YOUR INSTRUCTIONS: If a line of the records contains the string "pencil", copy it out.

Start of Block

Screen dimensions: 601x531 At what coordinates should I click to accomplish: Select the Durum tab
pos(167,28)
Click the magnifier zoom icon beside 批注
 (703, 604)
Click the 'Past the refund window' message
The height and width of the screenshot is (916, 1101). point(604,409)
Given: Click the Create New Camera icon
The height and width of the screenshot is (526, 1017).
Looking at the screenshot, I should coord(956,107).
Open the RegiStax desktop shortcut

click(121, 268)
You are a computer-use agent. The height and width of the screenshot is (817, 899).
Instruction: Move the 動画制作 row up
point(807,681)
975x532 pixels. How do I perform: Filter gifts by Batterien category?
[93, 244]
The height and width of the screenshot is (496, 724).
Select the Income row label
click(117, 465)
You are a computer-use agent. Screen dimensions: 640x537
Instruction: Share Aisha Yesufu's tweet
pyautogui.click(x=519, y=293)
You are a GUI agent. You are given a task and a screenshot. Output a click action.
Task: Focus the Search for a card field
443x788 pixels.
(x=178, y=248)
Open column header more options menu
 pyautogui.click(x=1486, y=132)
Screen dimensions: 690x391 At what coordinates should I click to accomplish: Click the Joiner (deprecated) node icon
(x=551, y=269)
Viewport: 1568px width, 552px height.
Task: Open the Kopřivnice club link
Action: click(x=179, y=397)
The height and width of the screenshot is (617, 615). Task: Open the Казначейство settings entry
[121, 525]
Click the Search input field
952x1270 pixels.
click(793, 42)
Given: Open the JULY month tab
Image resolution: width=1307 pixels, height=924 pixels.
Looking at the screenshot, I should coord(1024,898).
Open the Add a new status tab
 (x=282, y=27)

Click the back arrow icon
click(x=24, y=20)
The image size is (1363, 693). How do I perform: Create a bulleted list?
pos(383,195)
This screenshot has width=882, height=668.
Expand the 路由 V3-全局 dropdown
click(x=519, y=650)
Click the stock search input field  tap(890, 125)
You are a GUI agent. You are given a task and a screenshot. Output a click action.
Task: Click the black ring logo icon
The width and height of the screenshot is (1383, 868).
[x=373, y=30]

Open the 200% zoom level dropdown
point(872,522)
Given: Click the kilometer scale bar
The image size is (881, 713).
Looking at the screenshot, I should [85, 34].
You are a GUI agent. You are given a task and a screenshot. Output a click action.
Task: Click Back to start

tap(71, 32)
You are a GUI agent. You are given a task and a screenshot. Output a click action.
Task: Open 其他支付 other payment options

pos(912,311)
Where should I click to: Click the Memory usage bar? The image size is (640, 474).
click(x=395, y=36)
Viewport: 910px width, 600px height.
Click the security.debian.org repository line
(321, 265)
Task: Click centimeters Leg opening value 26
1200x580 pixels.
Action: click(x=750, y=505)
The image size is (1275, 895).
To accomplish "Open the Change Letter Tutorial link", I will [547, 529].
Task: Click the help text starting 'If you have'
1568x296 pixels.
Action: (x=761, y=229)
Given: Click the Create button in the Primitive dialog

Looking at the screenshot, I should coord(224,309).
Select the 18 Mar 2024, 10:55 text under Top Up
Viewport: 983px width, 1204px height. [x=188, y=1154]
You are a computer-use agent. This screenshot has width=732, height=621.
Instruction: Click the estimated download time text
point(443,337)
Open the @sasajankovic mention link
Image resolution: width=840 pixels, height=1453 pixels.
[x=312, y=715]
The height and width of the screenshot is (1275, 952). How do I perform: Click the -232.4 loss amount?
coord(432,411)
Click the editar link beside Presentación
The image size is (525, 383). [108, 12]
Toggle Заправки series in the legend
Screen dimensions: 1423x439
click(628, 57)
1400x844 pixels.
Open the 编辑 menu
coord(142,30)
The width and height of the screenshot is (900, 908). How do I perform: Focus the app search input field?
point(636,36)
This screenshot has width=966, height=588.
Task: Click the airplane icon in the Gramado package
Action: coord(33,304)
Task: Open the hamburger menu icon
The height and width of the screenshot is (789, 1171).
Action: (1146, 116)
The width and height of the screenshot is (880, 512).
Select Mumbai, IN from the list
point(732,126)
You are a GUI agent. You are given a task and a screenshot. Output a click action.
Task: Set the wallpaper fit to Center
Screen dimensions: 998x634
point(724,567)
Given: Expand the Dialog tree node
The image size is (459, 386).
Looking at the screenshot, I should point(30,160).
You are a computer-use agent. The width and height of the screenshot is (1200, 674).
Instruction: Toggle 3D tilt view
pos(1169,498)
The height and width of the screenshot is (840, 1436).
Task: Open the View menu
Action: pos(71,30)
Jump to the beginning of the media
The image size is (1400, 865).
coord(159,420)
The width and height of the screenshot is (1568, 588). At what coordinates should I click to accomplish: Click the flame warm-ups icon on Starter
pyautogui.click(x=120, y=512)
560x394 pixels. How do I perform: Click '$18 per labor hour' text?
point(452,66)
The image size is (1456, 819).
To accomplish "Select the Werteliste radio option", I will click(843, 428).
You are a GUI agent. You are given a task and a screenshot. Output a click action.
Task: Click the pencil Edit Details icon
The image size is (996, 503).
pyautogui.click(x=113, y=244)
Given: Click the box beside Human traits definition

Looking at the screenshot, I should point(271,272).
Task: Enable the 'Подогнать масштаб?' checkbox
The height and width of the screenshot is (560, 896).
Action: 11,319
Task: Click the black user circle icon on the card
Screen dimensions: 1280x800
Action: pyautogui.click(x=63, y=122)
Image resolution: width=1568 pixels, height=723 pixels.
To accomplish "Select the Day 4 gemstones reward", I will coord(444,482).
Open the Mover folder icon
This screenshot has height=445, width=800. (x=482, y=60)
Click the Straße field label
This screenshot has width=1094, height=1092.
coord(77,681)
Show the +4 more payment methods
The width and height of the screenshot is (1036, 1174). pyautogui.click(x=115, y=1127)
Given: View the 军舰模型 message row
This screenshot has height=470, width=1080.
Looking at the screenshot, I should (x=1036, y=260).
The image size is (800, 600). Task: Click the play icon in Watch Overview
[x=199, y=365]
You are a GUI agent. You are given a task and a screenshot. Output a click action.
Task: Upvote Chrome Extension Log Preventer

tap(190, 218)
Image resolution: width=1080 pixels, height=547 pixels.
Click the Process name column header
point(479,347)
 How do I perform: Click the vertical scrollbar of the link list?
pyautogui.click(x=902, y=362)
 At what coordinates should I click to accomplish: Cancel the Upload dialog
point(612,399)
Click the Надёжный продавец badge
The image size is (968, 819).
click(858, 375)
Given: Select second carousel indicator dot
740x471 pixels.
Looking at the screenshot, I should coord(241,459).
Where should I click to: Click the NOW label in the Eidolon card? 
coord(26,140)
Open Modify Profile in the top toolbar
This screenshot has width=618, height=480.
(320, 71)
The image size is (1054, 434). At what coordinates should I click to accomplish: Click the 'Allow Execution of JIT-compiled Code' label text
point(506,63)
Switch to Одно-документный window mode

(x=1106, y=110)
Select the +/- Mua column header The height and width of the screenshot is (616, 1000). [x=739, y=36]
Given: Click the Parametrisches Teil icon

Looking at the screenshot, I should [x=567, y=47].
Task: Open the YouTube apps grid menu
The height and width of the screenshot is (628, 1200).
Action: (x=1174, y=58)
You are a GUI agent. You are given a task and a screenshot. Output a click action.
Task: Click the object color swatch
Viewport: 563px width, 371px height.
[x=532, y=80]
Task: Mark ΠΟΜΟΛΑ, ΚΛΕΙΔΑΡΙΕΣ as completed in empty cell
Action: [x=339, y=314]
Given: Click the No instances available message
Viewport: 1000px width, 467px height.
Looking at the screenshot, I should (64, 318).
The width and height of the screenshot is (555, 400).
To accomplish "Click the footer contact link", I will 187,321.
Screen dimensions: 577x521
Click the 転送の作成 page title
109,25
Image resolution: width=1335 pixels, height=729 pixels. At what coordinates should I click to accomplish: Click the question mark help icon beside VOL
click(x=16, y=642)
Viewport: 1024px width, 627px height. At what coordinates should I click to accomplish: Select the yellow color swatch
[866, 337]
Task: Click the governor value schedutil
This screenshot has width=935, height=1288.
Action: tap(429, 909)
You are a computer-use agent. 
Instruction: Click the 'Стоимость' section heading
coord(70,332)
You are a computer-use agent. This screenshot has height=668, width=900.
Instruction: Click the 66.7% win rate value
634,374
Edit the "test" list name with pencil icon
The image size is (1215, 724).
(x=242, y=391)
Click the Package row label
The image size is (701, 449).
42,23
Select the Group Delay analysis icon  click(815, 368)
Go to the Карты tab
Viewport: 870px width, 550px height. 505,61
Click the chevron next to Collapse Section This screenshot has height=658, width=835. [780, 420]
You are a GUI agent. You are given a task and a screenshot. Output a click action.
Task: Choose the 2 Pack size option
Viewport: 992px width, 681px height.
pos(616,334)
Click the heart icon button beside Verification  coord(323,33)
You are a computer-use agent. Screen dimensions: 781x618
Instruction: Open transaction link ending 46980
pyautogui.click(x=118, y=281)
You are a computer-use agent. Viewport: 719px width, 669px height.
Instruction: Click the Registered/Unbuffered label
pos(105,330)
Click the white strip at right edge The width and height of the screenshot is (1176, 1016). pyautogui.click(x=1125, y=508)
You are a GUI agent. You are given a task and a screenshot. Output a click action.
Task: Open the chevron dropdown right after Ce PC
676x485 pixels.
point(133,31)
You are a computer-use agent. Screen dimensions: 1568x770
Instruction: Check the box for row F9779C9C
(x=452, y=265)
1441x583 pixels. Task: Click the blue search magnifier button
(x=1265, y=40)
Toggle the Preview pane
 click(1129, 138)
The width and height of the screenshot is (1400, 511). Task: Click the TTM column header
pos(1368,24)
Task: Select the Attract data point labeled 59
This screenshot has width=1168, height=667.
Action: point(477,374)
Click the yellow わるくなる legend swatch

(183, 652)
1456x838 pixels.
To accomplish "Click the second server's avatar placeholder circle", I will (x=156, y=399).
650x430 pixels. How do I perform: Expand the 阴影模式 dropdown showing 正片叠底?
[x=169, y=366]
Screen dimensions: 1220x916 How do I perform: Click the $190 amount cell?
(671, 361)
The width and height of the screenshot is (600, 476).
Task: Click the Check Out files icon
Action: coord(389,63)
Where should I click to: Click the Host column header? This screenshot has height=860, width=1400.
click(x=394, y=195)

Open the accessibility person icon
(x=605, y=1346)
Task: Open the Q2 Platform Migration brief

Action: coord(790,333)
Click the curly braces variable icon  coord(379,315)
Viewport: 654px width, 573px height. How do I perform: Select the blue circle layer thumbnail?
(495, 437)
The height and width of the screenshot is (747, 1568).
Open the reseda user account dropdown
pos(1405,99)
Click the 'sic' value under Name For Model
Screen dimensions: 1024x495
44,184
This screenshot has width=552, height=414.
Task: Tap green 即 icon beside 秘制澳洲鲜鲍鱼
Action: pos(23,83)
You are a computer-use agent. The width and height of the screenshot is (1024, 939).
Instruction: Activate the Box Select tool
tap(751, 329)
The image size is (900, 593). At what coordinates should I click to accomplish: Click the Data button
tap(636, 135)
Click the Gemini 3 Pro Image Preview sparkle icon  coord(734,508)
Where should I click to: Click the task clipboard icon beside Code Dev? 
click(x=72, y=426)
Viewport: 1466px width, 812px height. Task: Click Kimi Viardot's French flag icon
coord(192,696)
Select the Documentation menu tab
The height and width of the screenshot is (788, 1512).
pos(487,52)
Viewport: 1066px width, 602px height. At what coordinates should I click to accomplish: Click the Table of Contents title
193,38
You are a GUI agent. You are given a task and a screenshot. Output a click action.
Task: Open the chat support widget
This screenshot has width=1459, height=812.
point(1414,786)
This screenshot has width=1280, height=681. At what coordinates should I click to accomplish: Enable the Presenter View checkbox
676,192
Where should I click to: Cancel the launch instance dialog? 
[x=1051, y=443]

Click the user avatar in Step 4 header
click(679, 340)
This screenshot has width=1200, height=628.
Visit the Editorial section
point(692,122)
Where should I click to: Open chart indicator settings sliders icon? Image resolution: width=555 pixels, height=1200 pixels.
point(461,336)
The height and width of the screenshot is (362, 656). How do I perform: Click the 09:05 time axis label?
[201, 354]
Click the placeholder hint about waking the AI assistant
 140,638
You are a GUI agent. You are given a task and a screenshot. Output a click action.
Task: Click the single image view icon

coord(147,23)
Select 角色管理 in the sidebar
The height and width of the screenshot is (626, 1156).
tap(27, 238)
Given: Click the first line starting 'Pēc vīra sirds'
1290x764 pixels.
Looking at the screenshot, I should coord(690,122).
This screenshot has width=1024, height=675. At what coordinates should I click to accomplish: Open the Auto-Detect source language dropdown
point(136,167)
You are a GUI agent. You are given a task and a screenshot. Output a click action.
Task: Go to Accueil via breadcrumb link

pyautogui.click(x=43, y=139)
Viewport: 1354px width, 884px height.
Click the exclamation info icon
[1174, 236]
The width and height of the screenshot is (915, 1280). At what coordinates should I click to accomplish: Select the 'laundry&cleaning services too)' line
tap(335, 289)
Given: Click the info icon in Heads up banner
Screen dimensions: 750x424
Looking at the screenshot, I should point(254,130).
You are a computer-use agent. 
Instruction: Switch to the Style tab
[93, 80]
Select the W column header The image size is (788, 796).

End of Block

RESPONSE AREA:
Task: Click the pencil Edit Details icon
Edit the "test" list name with pencil icon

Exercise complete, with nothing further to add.